> **Short exercise**: Return the lines below word for word, with nothing changed.

╭─ Dataset rows

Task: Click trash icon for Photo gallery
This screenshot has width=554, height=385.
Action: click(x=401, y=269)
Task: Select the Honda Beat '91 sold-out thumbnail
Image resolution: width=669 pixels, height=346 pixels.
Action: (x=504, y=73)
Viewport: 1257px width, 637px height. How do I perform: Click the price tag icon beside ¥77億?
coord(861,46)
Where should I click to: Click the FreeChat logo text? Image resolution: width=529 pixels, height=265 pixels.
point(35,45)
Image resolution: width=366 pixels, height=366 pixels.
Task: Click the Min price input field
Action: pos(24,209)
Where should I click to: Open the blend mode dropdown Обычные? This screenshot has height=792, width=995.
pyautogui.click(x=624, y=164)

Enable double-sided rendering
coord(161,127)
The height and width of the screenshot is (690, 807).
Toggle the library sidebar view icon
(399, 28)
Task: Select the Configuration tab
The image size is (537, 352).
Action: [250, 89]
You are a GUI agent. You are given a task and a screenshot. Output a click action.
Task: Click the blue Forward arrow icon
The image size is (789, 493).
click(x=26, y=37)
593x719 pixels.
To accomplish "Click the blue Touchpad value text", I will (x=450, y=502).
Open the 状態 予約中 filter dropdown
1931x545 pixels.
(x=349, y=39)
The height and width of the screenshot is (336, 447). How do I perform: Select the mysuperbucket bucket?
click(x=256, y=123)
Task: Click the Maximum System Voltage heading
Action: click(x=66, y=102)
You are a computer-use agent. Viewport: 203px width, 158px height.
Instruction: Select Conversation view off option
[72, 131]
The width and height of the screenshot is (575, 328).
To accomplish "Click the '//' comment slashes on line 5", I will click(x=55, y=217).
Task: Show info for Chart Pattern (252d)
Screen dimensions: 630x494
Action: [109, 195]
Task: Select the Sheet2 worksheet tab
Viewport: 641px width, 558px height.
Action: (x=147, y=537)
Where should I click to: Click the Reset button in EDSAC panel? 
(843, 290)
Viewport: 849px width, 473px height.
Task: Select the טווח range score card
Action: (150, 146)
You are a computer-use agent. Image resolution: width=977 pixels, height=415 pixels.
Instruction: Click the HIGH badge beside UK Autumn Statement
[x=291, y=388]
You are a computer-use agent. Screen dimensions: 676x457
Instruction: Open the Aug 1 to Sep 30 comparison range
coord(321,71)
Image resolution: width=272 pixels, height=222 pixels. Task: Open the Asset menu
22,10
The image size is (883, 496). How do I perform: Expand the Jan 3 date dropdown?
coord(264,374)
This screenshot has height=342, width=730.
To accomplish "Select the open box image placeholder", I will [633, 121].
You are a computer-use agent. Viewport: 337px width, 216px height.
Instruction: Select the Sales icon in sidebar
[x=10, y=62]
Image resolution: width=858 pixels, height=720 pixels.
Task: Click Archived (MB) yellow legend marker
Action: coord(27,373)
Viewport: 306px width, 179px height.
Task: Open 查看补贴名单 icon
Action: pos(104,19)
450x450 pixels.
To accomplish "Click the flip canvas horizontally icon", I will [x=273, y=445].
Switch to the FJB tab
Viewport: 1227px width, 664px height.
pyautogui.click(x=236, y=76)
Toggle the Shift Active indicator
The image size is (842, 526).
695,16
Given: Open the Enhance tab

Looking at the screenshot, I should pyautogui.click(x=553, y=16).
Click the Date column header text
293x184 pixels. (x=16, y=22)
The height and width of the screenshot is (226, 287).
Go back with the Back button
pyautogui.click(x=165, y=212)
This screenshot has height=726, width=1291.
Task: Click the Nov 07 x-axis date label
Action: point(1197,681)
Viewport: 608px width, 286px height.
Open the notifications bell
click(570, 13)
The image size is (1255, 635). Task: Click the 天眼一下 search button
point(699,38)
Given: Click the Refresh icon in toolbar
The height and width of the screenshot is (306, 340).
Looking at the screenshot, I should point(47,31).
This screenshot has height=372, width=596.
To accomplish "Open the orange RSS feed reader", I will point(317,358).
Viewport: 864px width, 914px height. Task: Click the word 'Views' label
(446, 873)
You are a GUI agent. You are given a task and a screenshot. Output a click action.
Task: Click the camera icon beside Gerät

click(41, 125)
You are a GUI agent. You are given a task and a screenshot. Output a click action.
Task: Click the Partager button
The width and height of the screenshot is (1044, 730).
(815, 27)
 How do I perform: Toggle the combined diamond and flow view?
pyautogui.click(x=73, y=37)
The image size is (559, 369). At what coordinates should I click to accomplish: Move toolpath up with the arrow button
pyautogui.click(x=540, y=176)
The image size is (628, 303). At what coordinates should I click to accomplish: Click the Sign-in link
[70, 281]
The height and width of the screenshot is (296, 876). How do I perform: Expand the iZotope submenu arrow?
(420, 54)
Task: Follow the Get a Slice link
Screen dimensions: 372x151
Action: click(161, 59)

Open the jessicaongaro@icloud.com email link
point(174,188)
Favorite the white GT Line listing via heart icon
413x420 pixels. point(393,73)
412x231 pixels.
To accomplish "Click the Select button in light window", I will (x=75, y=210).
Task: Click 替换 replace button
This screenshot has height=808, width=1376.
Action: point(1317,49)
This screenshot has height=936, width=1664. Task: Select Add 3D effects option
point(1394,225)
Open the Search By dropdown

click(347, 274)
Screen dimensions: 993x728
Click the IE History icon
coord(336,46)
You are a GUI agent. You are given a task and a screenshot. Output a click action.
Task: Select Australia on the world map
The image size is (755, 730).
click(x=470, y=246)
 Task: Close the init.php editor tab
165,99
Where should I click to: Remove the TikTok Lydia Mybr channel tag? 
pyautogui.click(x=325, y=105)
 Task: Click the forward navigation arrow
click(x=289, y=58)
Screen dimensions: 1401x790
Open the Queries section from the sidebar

╰─

> **Written response**:
Task: Click trash icon for Photo gallery
This screenshot has width=554, height=385.
Action: click(x=401, y=269)
Task: Select the Honda Beat '91 sold-out thumbnail
Image resolution: width=669 pixels, height=346 pixels.
Action: (x=504, y=73)
Viewport: 1257px width, 637px height. How do I perform: Click the price tag icon beside ¥77億?
coord(861,46)
Where should I click to: Click the FreeChat logo text? Image resolution: width=529 pixels, height=265 pixels.
point(35,45)
Image resolution: width=366 pixels, height=366 pixels.
Task: Click the Min price input field
Action: pos(24,209)
Where should I click to: Open the blend mode dropdown Обычные? This screenshot has height=792, width=995.
pyautogui.click(x=624, y=164)

Enable double-sided rendering
coord(161,127)
The height and width of the screenshot is (690, 807).
Toggle the library sidebar view icon
(399, 28)
Task: Select the Configuration tab
The image size is (537, 352).
Action: [250, 89]
You are a GUI agent. You are given a task and a screenshot. Output a click action.
Task: Click the blue Forward arrow icon
The image size is (789, 493).
click(x=26, y=37)
593x719 pixels.
To accomplish "Click the blue Touchpad value text", I will (x=450, y=502).
Open the 状態 予約中 filter dropdown
1931x545 pixels.
(x=349, y=39)
The height and width of the screenshot is (336, 447). How do I perform: Select the mysuperbucket bucket?
click(x=256, y=123)
Task: Click the Maximum System Voltage heading
Action: click(x=66, y=102)
You are a computer-use agent. Viewport: 203px width, 158px height.
Instruction: Select Conversation view off option
[72, 131]
The width and height of the screenshot is (575, 328).
To accomplish "Click the '//' comment slashes on line 5", I will click(x=55, y=217).
Task: Show info for Chart Pattern (252d)
Screen dimensions: 630x494
Action: [109, 195]
Task: Select the Sheet2 worksheet tab
Viewport: 641px width, 558px height.
Action: (x=147, y=537)
Where should I click to: Click the Reset button in EDSAC panel? 
(843, 290)
Viewport: 849px width, 473px height.
Task: Select the טווח range score card
Action: (150, 146)
You are a computer-use agent. Image resolution: width=977 pixels, height=415 pixels.
Instruction: Click the HIGH badge beside UK Autumn Statement
[x=291, y=388]
You are a computer-use agent. Screen dimensions: 676x457
Instruction: Open the Aug 1 to Sep 30 comparison range
coord(321,71)
Image resolution: width=272 pixels, height=222 pixels. Task: Open the Asset menu
22,10
The image size is (883, 496). How do I perform: Expand the Jan 3 date dropdown?
coord(264,374)
This screenshot has height=342, width=730.
To accomplish "Select the open box image placeholder", I will [633, 121].
You are a computer-use agent. Viewport: 337px width, 216px height.
Instruction: Select the Sales icon in sidebar
[x=10, y=62]
Image resolution: width=858 pixels, height=720 pixels.
Task: Click Archived (MB) yellow legend marker
Action: coord(27,373)
Viewport: 306px width, 179px height.
Task: Open 查看补贴名单 icon
Action: pos(104,19)
450x450 pixels.
To accomplish "Click the flip canvas horizontally icon", I will [x=273, y=445].
Switch to the FJB tab
Viewport: 1227px width, 664px height.
pyautogui.click(x=236, y=76)
Toggle the Shift Active indicator
The image size is (842, 526).
695,16
Given: Open the Enhance tab

Looking at the screenshot, I should pyautogui.click(x=553, y=16).
Click the Date column header text
293x184 pixels. (x=16, y=22)
The height and width of the screenshot is (226, 287).
Go back with the Back button
pyautogui.click(x=165, y=212)
This screenshot has height=726, width=1291.
Task: Click the Nov 07 x-axis date label
Action: point(1197,681)
Viewport: 608px width, 286px height.
Open the notifications bell
click(570, 13)
The image size is (1255, 635). Task: Click the 天眼一下 search button
point(699,38)
Given: Click the Refresh icon in toolbar
The height and width of the screenshot is (306, 340).
Looking at the screenshot, I should point(47,31).
This screenshot has height=372, width=596.
To accomplish "Open the orange RSS feed reader", I will point(317,358).
Viewport: 864px width, 914px height. Task: Click the word 'Views' label
(446, 873)
You are a GUI agent. You are given a task and a screenshot. Output a click action.
Task: Click the camera icon beside Gerät

click(41, 125)
You are a GUI agent. You are given a task and a screenshot. Output a click action.
Task: Click the Partager button
The width and height of the screenshot is (1044, 730).
(815, 27)
 How do I perform: Toggle the combined diamond and flow view?
pyautogui.click(x=73, y=37)
The image size is (559, 369). At what coordinates should I click to accomplish: Move toolpath up with the arrow button
pyautogui.click(x=540, y=176)
The image size is (628, 303). At what coordinates should I click to accomplish: Click the Sign-in link
[70, 281]
The height and width of the screenshot is (296, 876). How do I perform: Expand the iZotope submenu arrow?
(420, 54)
Task: Follow the Get a Slice link
Screen dimensions: 372x151
Action: click(161, 59)

Open the jessicaongaro@icloud.com email link
point(174,188)
Favorite the white GT Line listing via heart icon
413x420 pixels. point(393,73)
412x231 pixels.
To accomplish "Click the Select button in light window", I will (x=75, y=210).
Task: Click 替换 replace button
This screenshot has height=808, width=1376.
Action: point(1317,49)
This screenshot has height=936, width=1664. Task: Select Add 3D effects option
point(1394,225)
Open the Search By dropdown

click(347, 274)
Screen dimensions: 993x728
Click the IE History icon
coord(336,46)
You are a GUI agent. You are given a task and a screenshot. Output a click action.
Task: Select Australia on the world map
The image size is (755, 730).
click(x=470, y=246)
 Task: Close the init.php editor tab
165,99
Where should I click to: Remove the TikTok Lydia Mybr channel tag? 
pyautogui.click(x=325, y=105)
 Task: Click the forward navigation arrow
click(x=289, y=58)
Screen dimensions: 1401x790
Open the Queries section from the sidebar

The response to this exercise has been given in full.